No echar aún en saco roto

Por Joseba Santamaria - Miércoles, 17 de Enero de 2018 - Actualizado a las 06:10h

la posibilidad de poner en marcha una banca pública o un sistema de financiación mixto con recursos públicos y privados me ha parecido desde el primer momento una de la apuestas más interesantes y arriesgadas como reto de futuro del programa político que sostiene al actual Gobierno de Navarra. Los dos estudios encargados para analizar las posibilidades, demandas y necesidades de poner en marcha un nuevo instrumento financiero que compita con la actual hegemonía del sector privado -la desaparición de Can aún pesa en la capacidad de financiación y de acceso al crédito a administraciones, empresas y familias- concluyen que Navarra tiene capacidad económica, al menos para la puesta en marcha inicial, y capacidad jurídica para abordar esa posibilidad, pero también señala que sólo una minoría de los 27 agentes consultados (finanzas, empresas, sindicatos, expertos y entidades sociales), lo considera como una necesidad.

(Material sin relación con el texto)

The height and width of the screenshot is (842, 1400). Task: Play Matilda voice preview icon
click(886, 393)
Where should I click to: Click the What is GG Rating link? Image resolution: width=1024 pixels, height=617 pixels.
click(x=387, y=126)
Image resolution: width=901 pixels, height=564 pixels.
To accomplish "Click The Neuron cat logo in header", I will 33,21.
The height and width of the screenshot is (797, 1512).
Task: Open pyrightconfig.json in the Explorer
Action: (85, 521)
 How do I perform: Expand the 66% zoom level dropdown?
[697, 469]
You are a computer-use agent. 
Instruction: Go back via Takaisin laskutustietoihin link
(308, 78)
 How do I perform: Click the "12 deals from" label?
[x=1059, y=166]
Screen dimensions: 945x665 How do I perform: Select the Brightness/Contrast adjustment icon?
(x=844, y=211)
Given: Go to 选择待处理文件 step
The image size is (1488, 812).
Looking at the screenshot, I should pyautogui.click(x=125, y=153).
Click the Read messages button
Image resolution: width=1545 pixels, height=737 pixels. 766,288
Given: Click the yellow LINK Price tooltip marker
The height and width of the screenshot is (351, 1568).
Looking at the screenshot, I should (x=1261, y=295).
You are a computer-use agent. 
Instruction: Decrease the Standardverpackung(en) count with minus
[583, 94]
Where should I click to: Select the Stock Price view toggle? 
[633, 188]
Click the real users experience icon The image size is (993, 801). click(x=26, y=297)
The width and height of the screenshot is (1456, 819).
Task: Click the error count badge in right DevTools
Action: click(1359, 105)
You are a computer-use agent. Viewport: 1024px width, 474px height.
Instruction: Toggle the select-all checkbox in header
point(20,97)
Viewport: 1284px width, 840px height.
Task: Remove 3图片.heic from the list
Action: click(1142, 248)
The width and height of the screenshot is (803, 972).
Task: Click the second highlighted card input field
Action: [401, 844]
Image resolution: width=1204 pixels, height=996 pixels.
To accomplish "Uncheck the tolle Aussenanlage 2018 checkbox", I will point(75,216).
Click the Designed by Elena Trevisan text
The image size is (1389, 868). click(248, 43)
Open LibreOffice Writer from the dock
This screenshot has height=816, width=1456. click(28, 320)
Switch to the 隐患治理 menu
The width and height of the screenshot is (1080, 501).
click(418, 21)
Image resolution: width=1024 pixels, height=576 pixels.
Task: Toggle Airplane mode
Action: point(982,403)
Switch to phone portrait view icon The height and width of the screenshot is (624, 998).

La situación vuelve al punto de inicio: se trata de una decisión política que el Gobierno debe abordar con el máximo consenso político posible, porque una decisión de tal calado e importancia financiera y presupuestaria no puede estar pendiente de mayorías y minorías. Adecuada a las posibilidades de sus capacidades presupuestarias, financieras y económicas a la hora de competir en el duro mercado del dinero. Con el interés general por encima de disputas políticas o partidistas y por encima de cualquier otra consideración. Y sin prisas. Sigo pensando que la posibilidad de que Navarra cuente con una banca o un instituto financiero de carácter público, que enlaza con una amplía tradición en el ámbito europeo desde Francia a Alemania, Italia, Suiza o los países escandinavos, y también tiene diferentes versiones en comunidades como Catalunya, Andalucía, Valencia o la CAV, puede ser una propuesta clave para asentar la nueva política económica que está sacando a Navarra del túnel de la crisis con empleo e impulso empresarial y de las políticas de recortes y austeridad. Por ahora, no la echaría en saco roto.